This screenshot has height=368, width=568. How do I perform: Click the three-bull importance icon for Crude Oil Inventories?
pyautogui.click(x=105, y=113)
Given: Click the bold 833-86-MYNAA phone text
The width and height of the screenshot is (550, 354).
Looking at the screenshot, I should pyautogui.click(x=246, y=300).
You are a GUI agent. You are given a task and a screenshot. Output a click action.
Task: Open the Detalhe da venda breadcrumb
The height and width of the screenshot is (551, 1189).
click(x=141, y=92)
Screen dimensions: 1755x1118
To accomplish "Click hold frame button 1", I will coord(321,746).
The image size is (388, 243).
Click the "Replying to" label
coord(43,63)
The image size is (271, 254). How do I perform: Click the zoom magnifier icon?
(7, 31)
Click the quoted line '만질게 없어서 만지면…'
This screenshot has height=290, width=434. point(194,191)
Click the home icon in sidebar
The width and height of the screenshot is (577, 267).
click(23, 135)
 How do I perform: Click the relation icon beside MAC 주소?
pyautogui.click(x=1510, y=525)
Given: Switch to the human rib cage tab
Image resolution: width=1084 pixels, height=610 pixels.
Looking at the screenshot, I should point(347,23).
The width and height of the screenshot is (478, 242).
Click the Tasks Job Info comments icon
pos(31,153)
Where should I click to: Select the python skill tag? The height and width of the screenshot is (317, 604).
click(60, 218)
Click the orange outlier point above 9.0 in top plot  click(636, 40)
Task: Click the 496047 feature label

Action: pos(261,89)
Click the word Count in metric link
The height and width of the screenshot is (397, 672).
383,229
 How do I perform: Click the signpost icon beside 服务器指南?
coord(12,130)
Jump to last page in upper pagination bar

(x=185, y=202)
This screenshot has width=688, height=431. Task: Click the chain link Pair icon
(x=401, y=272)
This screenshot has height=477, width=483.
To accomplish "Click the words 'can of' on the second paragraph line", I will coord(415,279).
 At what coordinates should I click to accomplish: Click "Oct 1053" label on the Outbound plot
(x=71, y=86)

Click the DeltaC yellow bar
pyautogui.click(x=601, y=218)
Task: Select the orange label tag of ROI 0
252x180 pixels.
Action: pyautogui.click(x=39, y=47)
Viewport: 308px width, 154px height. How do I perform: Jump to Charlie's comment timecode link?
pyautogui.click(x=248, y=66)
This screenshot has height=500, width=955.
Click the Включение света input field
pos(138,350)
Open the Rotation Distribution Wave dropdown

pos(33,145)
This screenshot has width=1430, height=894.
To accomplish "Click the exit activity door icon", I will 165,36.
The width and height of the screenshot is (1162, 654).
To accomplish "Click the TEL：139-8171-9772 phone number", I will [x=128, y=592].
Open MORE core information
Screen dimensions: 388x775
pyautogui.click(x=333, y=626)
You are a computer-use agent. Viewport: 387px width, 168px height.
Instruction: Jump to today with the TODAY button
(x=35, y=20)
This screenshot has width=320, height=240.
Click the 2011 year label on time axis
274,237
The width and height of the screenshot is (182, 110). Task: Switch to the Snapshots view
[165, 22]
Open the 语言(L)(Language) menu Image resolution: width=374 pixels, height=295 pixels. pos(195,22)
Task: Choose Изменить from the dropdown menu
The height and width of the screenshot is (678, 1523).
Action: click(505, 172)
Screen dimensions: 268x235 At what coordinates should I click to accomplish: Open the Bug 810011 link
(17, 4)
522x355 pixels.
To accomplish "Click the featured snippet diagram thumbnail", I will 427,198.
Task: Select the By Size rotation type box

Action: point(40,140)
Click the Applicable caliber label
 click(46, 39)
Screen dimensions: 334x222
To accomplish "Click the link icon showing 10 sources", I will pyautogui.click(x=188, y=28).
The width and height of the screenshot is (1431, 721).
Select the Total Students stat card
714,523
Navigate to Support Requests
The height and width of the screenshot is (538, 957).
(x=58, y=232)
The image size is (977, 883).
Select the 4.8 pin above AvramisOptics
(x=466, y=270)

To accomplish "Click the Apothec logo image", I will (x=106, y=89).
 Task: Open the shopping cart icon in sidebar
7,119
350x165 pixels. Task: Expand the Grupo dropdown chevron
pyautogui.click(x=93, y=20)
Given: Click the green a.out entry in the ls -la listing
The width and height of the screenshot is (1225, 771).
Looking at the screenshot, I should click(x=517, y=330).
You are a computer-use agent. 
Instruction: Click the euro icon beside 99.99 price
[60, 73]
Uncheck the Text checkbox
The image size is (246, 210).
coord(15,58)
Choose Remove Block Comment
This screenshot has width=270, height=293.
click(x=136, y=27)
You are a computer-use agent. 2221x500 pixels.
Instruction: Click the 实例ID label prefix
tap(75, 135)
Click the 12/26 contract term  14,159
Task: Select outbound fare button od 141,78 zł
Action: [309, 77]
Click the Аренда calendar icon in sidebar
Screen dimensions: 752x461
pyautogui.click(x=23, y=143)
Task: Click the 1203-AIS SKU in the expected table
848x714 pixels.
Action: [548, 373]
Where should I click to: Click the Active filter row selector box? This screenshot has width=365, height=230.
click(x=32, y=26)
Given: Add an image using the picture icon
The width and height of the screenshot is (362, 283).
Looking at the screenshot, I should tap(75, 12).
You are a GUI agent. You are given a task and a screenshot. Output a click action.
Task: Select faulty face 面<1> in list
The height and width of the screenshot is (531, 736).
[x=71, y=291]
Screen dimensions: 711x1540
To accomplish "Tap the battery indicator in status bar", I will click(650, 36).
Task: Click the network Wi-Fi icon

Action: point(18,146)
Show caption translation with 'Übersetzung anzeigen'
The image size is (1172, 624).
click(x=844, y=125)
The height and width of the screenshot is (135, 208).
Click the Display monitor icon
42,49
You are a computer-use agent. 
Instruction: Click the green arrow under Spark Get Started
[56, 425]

WHAT IS REQUIRED
Everything in the material above needs to be transcribed exactly.

RESULT OF THE TASK
This screenshot has height=368, width=568. How do I perform: Click the three-bull importance icon for Crude Oil Inventories?
pyautogui.click(x=105, y=113)
Given: Click the bold 833-86-MYNAA phone text
The width and height of the screenshot is (550, 354).
Looking at the screenshot, I should pyautogui.click(x=246, y=300).
You are a GUI agent. You are given a task and a screenshot. Output a click action.
Task: Open the Detalhe da venda breadcrumb
The height and width of the screenshot is (551, 1189).
click(x=141, y=92)
Screen dimensions: 1755x1118
To accomplish "Click hold frame button 1", I will coord(321,746).
The image size is (388, 243).
Click the "Replying to" label
coord(43,63)
The image size is (271, 254). How do I perform: Click the zoom magnifier icon?
(7, 31)
Click the quoted line '만질게 없어서 만지면…'
This screenshot has height=290, width=434. point(194,191)
Click the home icon in sidebar
The width and height of the screenshot is (577, 267).
click(23, 135)
 How do I perform: Click the relation icon beside MAC 주소?
pyautogui.click(x=1510, y=525)
Given: Switch to the human rib cage tab
Image resolution: width=1084 pixels, height=610 pixels.
Looking at the screenshot, I should point(347,23).
The width and height of the screenshot is (478, 242).
Click the Tasks Job Info comments icon
pos(31,153)
Where should I click to: Select the python skill tag? The height and width of the screenshot is (317, 604).
click(60, 218)
Click the orange outlier point above 9.0 in top plot  click(636, 40)
Task: Click the 496047 feature label

Action: pos(261,89)
Click the word Count in metric link
The height and width of the screenshot is (397, 672).
383,229
 How do I perform: Click the signpost icon beside 服务器指南?
coord(12,130)
Jump to last page in upper pagination bar

(x=185, y=202)
This screenshot has width=688, height=431. Task: Click the chain link Pair icon
(x=401, y=272)
This screenshot has height=477, width=483.
To accomplish "Click the words 'can of' on the second paragraph line", I will coord(415,279).
 At what coordinates should I click to accomplish: Click "Oct 1053" label on the Outbound plot
(x=71, y=86)

Click the DeltaC yellow bar
pyautogui.click(x=601, y=218)
Task: Select the orange label tag of ROI 0
252x180 pixels.
Action: pyautogui.click(x=39, y=47)
Viewport: 308px width, 154px height. How do I perform: Jump to Charlie's comment timecode link?
pyautogui.click(x=248, y=66)
This screenshot has height=500, width=955.
Click the Включение света input field
pos(138,350)
Open the Rotation Distribution Wave dropdown

pos(33,145)
This screenshot has width=1430, height=894.
To accomplish "Click the exit activity door icon", I will 165,36.
The width and height of the screenshot is (1162, 654).
To accomplish "Click the TEL：139-8171-9772 phone number", I will [x=128, y=592].
Open MORE core information
Screen dimensions: 388x775
pyautogui.click(x=333, y=626)
You are a computer-use agent. Viewport: 387px width, 168px height.
Instruction: Jump to today with the TODAY button
(x=35, y=20)
This screenshot has width=320, height=240.
Click the 2011 year label on time axis
274,237
The width and height of the screenshot is (182, 110). Task: Switch to the Snapshots view
[165, 22]
Open the 语言(L)(Language) menu Image resolution: width=374 pixels, height=295 pixels. pos(195,22)
Task: Choose Изменить from the dropdown menu
The height and width of the screenshot is (678, 1523).
Action: click(505, 172)
Screen dimensions: 268x235 At what coordinates should I click to accomplish: Open the Bug 810011 link
(17, 4)
522x355 pixels.
To accomplish "Click the featured snippet diagram thumbnail", I will 427,198.
Task: Select the By Size rotation type box

Action: point(40,140)
Click the Applicable caliber label
 click(46, 39)
Screen dimensions: 334x222
To accomplish "Click the link icon showing 10 sources", I will pyautogui.click(x=188, y=28).
The width and height of the screenshot is (1431, 721).
Select the Total Students stat card
714,523
Navigate to Support Requests
The height and width of the screenshot is (538, 957).
(x=58, y=232)
The image size is (977, 883).
Select the 4.8 pin above AvramisOptics
(x=466, y=270)

To accomplish "Click the Apothec logo image", I will (x=106, y=89).
 Task: Open the shopping cart icon in sidebar
7,119
350x165 pixels. Task: Expand the Grupo dropdown chevron
pyautogui.click(x=93, y=20)
Given: Click the green a.out entry in the ls -la listing
The width and height of the screenshot is (1225, 771).
Looking at the screenshot, I should click(x=517, y=330).
You are a computer-use agent. 
Instruction: Click the euro icon beside 99.99 price
[60, 73]
Uncheck the Text checkbox
The image size is (246, 210).
coord(15,58)
Choose Remove Block Comment
This screenshot has width=270, height=293.
click(x=136, y=27)
You are a computer-use agent. 2221x500 pixels.
Instruction: Click the 实例ID label prefix
tap(75, 135)
Click the 12/26 contract term  14,159
Task: Select outbound fare button od 141,78 zł
Action: [309, 77]
Click the Аренда calendar icon in sidebar
Screen dimensions: 752x461
pyautogui.click(x=23, y=143)
Task: Click the 1203-AIS SKU in the expected table
848x714 pixels.
Action: [548, 373]
Where should I click to: Click the Active filter row selector box? This screenshot has width=365, height=230.
click(x=32, y=26)
Given: Add an image using the picture icon
The width and height of the screenshot is (362, 283).
Looking at the screenshot, I should tap(75, 12).
You are a GUI agent. You are given a task and a screenshot. Output a click action.
Task: Select faulty face 面<1> in list
The height and width of the screenshot is (531, 736).
[x=71, y=291]
Screen dimensions: 711x1540
To accomplish "Tap the battery indicator in status bar", I will click(650, 36).
Task: Click the network Wi-Fi icon

Action: point(18,146)
Show caption translation with 'Übersetzung anzeigen'
The image size is (1172, 624).
click(x=844, y=125)
The height and width of the screenshot is (135, 208).
Click the Display monitor icon
42,49
You are a computer-use agent. 
Instruction: Click the green arrow under Spark Get Started
[56, 425]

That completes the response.